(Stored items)
= = = =

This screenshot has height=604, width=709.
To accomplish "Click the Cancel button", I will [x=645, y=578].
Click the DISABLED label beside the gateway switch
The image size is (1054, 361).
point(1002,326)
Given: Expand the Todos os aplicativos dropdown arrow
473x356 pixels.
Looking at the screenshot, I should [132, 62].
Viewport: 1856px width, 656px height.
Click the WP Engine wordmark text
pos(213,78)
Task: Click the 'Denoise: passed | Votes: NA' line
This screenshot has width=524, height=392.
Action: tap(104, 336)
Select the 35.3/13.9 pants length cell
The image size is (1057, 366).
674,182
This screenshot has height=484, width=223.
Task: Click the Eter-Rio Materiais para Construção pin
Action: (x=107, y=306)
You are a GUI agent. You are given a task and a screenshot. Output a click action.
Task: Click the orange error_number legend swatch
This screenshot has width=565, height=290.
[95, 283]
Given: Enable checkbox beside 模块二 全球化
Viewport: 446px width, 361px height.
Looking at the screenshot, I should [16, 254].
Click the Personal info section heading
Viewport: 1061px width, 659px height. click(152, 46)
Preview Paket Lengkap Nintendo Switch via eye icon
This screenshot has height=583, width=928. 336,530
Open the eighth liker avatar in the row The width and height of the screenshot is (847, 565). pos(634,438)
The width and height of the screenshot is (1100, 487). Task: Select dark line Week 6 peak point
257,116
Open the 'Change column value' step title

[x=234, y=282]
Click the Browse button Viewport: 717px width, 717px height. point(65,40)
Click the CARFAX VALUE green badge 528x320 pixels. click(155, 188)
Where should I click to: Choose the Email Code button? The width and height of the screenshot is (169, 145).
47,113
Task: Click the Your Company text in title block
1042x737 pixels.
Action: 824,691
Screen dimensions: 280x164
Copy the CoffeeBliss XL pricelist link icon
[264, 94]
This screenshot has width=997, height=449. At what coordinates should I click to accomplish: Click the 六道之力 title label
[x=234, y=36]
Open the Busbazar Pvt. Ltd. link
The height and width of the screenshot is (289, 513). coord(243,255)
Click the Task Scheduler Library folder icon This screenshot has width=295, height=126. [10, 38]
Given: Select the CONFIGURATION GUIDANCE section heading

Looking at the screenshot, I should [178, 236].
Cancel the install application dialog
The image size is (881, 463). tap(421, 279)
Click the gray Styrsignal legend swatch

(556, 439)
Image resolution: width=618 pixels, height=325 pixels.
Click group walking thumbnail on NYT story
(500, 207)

= = = =

• WHAT NEEDS TO BE DONE
Each line must be given again exactly as written above.

• WRITTEN RESPONSE
This screenshot has height=604, width=709.
To accomplish "Click the Cancel button", I will [x=645, y=578].
Click the DISABLED label beside the gateway switch
The image size is (1054, 361).
point(1002,326)
Given: Expand the Todos os aplicativos dropdown arrow
473x356 pixels.
Looking at the screenshot, I should [132, 62].
Viewport: 1856px width, 656px height.
Click the WP Engine wordmark text
pos(213,78)
Task: Click the 'Denoise: passed | Votes: NA' line
This screenshot has width=524, height=392.
Action: tap(104, 336)
Select the 35.3/13.9 pants length cell
The image size is (1057, 366).
674,182
This screenshot has height=484, width=223.
Task: Click the Eter-Rio Materiais para Construção pin
Action: (x=107, y=306)
You are a GUI agent. You are given a task and a screenshot. Output a click action.
Task: Click the orange error_number legend swatch
This screenshot has width=565, height=290.
[95, 283]
Given: Enable checkbox beside 模块二 全球化
Viewport: 446px width, 361px height.
Looking at the screenshot, I should [16, 254].
Click the Personal info section heading
Viewport: 1061px width, 659px height. click(152, 46)
Preview Paket Lengkap Nintendo Switch via eye icon
This screenshot has height=583, width=928. 336,530
Open the eighth liker avatar in the row The width and height of the screenshot is (847, 565). pos(634,438)
The width and height of the screenshot is (1100, 487). Task: Select dark line Week 6 peak point
257,116
Open the 'Change column value' step title

[x=234, y=282]
Click the Browse button Viewport: 717px width, 717px height. point(65,40)
Click the CARFAX VALUE green badge 528x320 pixels. click(155, 188)
Where should I click to: Choose the Email Code button? The width and height of the screenshot is (169, 145).
47,113
Task: Click the Your Company text in title block
1042x737 pixels.
Action: 824,691
Screen dimensions: 280x164
Copy the CoffeeBliss XL pricelist link icon
[264, 94]
This screenshot has width=997, height=449. At what coordinates should I click to accomplish: Click the 六道之力 title label
[x=234, y=36]
Open the Busbazar Pvt. Ltd. link
The height and width of the screenshot is (289, 513). coord(243,255)
Click the Task Scheduler Library folder icon This screenshot has width=295, height=126. [10, 38]
Given: Select the CONFIGURATION GUIDANCE section heading

Looking at the screenshot, I should [178, 236].
Cancel the install application dialog
The image size is (881, 463). tap(421, 279)
Click the gray Styrsignal legend swatch

(556, 439)
Image resolution: width=618 pixels, height=325 pixels.
Click group walking thumbnail on NYT story
(500, 207)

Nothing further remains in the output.